Councillor Josh Matlow, king of compromise, continues his disavowal of all things partisan. “Some of my colleagues,” he complains on Twitter, “seem to be deliberately targeted by politically-partisan activists.” He speaks of politically-aligned people the way that American politicians speak of al-Qaeda. Over and over again, Matlow’s vendetta against partisanship is made clear. In fact, trumpeting compromise and demonizing partisanship seems to comprise most of what publicly comes out of his mouth, a defender of neutrality above all else. His votes often reflect this, in that he pleases neither the right nor the left, but is likewise inoffensive to all.
There is an extreme individualism to Matlow’s neutrality. “I am loyal to no side” amounts to “I am loyal only to myself.” What matters is only what Matlow surmises independently; no matter how ignorant he is about the given issue, he refuses to be guided by either side.
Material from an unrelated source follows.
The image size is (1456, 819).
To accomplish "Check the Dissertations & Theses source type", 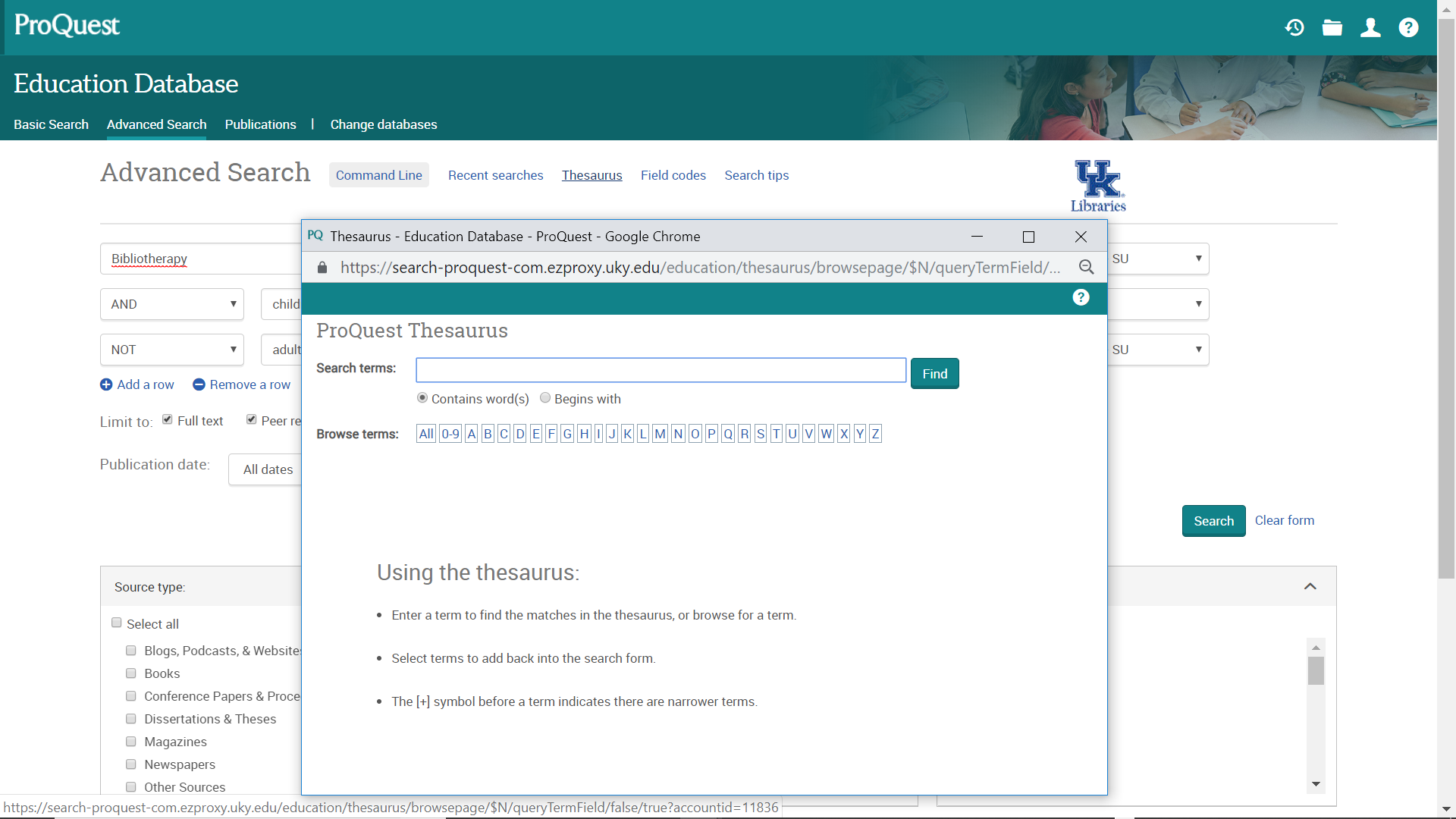I will (x=130, y=718).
I get the feeling that he not only avoids being guided by political alignment, but he is ultimately guided by eschewing political alignment. It seems that he would sooner dull his position than be associated with a larger group of councillors who share a common political compass. If his opinions are disproportionately to one side of the spectrum, he must be wrong.
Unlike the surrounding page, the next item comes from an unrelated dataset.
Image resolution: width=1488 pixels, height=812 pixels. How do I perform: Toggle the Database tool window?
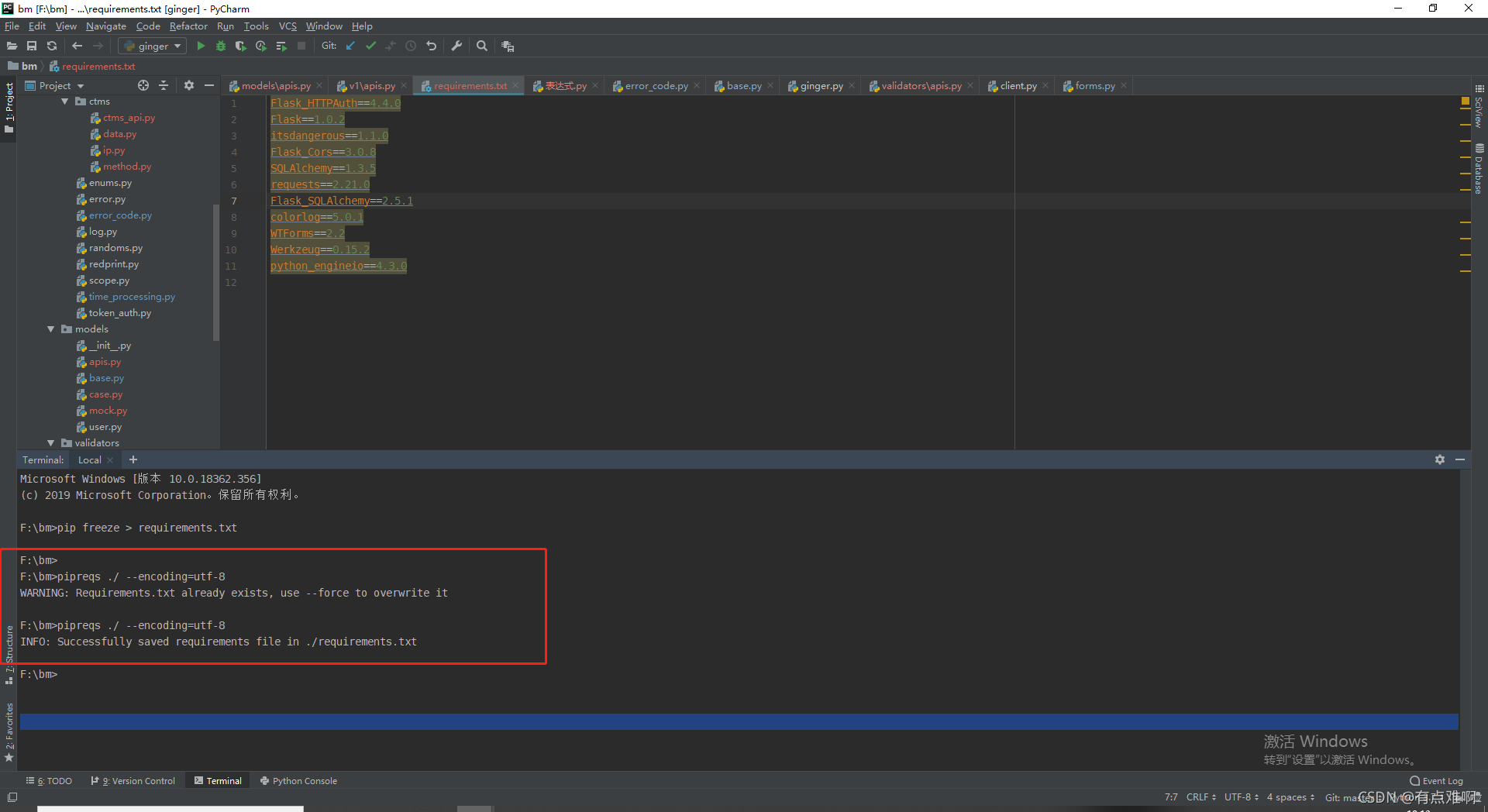pos(1479,172)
History is also irrelevant in Matlow’s political approach, as learning from what happens would eventually develop one’s allegiance to one side more than the other. Matlow’s only consistency is his hatred of consistency. Nonpartisan theory prescribes being engaged in politics while somehow refusing to recognise patterns. No matter how many times, for instance, one finds right-wing politicians to be deplorable and left-wing ones to be favourable, to be nonpartisan is to never remember this. Always approach politics as an infant, with a tabula rasa as to what will occur and what is worth supporting. But what if the principles that Matlow professes to value are consistently upheld by one side more than the other? For instance, he wrote, “[W]inning isn’t always about ‘beating the other side.’ Rather, it’s about finding solutions.” What if this sincere desire for solutions, time after time, guides the left and the not the right? Should one not, then, eventually identify with the left?
As Matt Elliott said, “In some cases councillors must fight, not compromise, for that which they believe.” The easiest thing someone can do is take no side and always coast down the middle. When I hear what he says, I want to like Matlow because he seems to sincerely care about being a good politician, but the way he approaches this – through the middle – really bothers me. I wish he would step out of the safety of the middle for once and do something that requires vulnerability.